To be fair it’s easy to see why. Ever since the menu was released prior to opening my lips have been smacking. It is a cracking menu and unlike any other. There literally is something for everyone. Even Auntie Nell (her with the bad flatulance and distaste of anything green) would have no trouble finding anything on here. Traditional British classics mix with quality local dishes all done with aplomb.
The interior kit out for me is a revelation. As Jimmy errr I mean David pointed out, they take pictures of what they see as a good idea and keep it holed up ready to unleash on the public in their next venture. The large metal lights over the bar being a case in point. Sadly they were beaten to the industrial scaffolding divider by Reds BBQ, which meant a quick redesign, but it was all taken in good heart. The tan coloured booths and the tiled bull motif are a particular triumph. I did ask whether they’d had the post box installed outside, but apparently that was already there. It features on everyone’s outdoor pictures!
But, I’m wittering on a bit here what about the grub I hear you cry. Well it was great, it met all expectations. For starters I had the ‘tempura monkfish cheeks’ (£8.95) which came with a glorious tandoori mayo and a homemade lime pickle. The flame romped in with a seared chicken, smoked bacon and avocado salad (£7.95) It was plentiful, colourful and very tasty. Even I got to try some chicken!
Despite the amazing menu believe it or not we both plundered our mains from the specials iPad! For mains the flame had two wonderful pieces of hake (£16.95) which came aboard green beans, new potatoes and then smothered in local brown shrimp. It was devine, perfectly cooked and hot.
I had a wondrous, trimmed rack of pink local lamb (£16.95). Bathed in a deep jus and nestled on potatoes and green beans. I love lamb and loved this. The meat needed the merest tease to lift it away from its bony frame.
And then there was the pudding! Or ‘The Pudding Plank’ (£14.95) which is what we had. This is basically as it says on the tin. It is a plank with pudding on. In a ‘frenchy’ bistro it might be known as an ‘assiette’, the plank is used to present hefty slivers of most of the standard dessert offerings. We got a cheese glazed Eccles cake, a banoffee cheesecake, a sticky toffee pudding, a chocolate tart, a chocolate brownie and star of the show a cherry bakewell pie. All this shared with a quenelle of cream and a goblet of luscious custard. It was a true sweet treat. We signed off with a decent coffee.
One of the objectives of ‘the beef’ explained by @gobbychef was to launch an outfit on the Manchester scene that served decent ale, decent wine, decent cocktails and great locally produced food.

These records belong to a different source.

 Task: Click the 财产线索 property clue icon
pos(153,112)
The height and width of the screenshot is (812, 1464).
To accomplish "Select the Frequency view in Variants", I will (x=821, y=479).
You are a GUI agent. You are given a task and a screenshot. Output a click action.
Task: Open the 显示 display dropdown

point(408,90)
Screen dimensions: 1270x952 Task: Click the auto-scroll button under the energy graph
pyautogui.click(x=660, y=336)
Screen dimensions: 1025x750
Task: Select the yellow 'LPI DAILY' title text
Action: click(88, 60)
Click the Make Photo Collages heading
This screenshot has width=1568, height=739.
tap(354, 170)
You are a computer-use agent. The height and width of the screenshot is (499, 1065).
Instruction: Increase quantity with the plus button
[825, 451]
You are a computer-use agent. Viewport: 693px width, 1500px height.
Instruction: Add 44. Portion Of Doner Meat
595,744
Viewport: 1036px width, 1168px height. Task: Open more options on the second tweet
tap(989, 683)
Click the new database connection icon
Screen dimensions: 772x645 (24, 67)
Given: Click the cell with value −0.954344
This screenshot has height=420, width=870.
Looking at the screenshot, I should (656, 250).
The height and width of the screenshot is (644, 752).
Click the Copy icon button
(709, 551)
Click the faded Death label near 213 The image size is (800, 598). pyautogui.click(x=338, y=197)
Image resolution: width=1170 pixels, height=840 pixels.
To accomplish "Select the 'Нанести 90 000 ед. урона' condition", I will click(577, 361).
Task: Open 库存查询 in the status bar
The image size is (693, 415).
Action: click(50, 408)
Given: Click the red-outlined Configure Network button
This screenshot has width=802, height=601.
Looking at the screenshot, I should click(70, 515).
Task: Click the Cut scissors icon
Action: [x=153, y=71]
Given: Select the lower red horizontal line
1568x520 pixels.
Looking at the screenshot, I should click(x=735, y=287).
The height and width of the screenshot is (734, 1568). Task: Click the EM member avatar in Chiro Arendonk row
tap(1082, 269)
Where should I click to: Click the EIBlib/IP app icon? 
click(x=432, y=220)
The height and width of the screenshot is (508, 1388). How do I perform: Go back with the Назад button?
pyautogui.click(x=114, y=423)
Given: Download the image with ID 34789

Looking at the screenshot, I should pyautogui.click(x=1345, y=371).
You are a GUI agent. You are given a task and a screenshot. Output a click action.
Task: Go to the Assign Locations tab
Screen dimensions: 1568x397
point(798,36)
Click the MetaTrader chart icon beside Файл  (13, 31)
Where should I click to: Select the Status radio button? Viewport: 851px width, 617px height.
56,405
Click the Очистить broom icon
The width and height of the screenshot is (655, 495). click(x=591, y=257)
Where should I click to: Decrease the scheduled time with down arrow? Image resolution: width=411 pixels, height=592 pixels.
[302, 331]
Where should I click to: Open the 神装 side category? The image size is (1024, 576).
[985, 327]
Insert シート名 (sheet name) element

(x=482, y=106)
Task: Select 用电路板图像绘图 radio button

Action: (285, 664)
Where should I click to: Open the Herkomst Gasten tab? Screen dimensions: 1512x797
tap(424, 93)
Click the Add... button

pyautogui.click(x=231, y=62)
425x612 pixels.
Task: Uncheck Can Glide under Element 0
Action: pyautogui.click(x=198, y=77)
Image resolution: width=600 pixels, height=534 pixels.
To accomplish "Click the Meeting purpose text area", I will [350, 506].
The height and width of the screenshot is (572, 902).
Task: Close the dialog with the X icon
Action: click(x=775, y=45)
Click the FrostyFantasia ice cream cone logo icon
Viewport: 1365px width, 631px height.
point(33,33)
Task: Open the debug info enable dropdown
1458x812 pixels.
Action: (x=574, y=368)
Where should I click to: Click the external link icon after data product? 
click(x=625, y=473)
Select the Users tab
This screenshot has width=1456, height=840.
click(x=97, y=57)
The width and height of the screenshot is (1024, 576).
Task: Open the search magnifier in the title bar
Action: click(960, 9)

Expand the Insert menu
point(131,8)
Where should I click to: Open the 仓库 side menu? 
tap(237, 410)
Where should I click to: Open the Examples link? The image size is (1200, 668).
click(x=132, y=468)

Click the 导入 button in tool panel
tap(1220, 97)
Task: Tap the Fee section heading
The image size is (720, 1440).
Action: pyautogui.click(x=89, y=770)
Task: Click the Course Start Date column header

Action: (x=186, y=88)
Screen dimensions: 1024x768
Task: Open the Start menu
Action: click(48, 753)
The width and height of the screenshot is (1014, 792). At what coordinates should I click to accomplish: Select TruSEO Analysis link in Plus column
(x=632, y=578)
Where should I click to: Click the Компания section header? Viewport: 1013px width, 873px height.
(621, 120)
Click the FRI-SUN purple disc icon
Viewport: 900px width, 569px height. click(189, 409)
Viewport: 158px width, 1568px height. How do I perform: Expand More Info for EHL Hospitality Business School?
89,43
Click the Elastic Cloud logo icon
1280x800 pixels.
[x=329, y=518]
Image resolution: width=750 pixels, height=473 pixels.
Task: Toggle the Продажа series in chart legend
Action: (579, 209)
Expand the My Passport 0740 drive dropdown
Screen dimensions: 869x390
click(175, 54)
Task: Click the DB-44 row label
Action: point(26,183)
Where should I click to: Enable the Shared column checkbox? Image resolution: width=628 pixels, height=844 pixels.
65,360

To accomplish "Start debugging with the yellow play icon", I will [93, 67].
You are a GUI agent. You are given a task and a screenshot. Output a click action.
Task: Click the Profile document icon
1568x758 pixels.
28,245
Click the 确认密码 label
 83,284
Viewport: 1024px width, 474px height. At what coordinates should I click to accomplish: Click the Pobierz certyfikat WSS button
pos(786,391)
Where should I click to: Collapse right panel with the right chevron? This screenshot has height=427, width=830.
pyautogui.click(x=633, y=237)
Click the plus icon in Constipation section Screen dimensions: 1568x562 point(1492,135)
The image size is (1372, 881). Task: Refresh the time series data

It seems to have carried it off. Im not a great afficianado of the grape but we had a rather agreeable gourmet Shiraz at £16.95 all after a couple of sizzling cocktails. The whole shebang came in at £107 which for an ‘urban pub’ is on the top end. That said we had the dearest items on the menu and wouldn’t normally have the cocktails so I reckon you could knock thirty or forty quid off that if you were concerned.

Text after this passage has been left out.